Fear that runs so deep your soul cries from the pain
Losing so much with your struggles.
It began to drive me insane
The friends I thought I had. The love I was told to be given.
When did it all start?
Providing me food and shelter
I must stay numb and obedient. This is your home .
Silence from the homless child. My needs are too much to request
Ille just endure the suffer and learn from my pain.
Where did it all start?
Streghtn and faith is all I need. I'm learning this along the way
Tears shatter when anger interferes.
The yelling voices of hurt in my head are taking over
The screaming rage must be heard
Why do I still live?
Pointing fingers of the dissapointments and unachievments towardsthe women who carried me for 9 those precious months
Your purpose in life that was never applied correcly.

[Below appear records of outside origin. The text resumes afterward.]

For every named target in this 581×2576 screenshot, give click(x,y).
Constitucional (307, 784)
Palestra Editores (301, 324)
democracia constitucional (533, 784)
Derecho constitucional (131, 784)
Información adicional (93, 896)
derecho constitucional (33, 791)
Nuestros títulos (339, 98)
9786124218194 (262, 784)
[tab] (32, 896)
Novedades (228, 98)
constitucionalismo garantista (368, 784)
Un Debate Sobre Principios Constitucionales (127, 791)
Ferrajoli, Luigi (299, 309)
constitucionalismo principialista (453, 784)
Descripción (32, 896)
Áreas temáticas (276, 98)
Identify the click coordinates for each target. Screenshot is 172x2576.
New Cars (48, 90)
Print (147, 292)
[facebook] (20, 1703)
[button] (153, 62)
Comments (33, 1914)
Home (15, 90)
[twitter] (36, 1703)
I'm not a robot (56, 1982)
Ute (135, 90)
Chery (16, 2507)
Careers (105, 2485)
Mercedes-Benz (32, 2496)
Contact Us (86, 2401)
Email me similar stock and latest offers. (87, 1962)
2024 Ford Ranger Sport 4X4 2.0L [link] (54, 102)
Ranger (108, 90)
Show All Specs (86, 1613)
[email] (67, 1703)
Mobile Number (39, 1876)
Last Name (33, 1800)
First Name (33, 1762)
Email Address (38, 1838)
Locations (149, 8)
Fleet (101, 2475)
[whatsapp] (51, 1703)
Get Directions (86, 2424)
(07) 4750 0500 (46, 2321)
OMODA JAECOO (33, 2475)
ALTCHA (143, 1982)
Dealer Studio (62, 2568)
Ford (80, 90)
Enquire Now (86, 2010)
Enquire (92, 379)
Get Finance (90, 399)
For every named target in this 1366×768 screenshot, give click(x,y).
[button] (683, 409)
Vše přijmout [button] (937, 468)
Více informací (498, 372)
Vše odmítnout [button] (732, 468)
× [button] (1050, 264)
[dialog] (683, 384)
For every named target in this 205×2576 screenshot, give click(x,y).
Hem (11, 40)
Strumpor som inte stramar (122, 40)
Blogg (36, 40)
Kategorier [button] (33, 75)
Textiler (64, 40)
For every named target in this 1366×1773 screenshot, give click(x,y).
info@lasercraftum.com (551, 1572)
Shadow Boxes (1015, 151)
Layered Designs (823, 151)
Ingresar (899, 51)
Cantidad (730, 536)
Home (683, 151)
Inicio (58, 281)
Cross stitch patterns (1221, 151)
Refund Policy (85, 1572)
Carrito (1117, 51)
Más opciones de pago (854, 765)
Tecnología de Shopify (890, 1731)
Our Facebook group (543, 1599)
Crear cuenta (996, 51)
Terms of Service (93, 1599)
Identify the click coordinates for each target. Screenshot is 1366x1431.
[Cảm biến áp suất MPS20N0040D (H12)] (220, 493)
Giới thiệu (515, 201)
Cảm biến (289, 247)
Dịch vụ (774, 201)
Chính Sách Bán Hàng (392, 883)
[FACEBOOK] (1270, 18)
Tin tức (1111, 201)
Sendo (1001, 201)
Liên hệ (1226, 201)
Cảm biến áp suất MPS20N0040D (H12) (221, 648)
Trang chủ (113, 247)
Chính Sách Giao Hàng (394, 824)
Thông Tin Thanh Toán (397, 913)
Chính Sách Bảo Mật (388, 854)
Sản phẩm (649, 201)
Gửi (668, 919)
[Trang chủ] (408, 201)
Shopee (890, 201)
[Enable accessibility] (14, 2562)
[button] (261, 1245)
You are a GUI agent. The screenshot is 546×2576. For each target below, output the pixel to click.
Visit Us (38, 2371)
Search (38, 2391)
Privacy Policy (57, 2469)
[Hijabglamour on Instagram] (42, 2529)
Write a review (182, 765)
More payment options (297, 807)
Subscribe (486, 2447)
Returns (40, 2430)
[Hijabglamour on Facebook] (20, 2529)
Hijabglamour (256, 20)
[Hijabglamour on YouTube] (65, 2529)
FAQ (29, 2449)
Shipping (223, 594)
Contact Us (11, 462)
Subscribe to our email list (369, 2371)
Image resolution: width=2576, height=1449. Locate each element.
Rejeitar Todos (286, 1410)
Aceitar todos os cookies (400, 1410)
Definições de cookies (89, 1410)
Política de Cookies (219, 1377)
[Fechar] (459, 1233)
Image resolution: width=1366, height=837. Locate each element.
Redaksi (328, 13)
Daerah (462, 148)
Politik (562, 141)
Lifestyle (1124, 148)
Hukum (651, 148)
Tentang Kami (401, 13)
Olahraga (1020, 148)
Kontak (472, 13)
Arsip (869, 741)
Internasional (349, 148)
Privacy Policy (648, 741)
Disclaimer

When do I set my selfish needs aside?
They stand there demolishing my spirit.
Im just a young girl. Im just that homless child
I sit there collecting bad memories of offal things said to me
They discourage my soul
Family. Friends. Even my own father
I'm running out of tears to express my pain.
The demons feed off my vulnerbility in the ones so close to me.
When can I just dissapear?
No, you better stop hiding under the covers believing its providing warmth.
Let god set your soul free into a healthy living human being.
My angel is so close. I know I can reach. Your right in front of me.
Please show me the way. We get lost in these woods.
Fear that runs so deep your souls cries from the pain.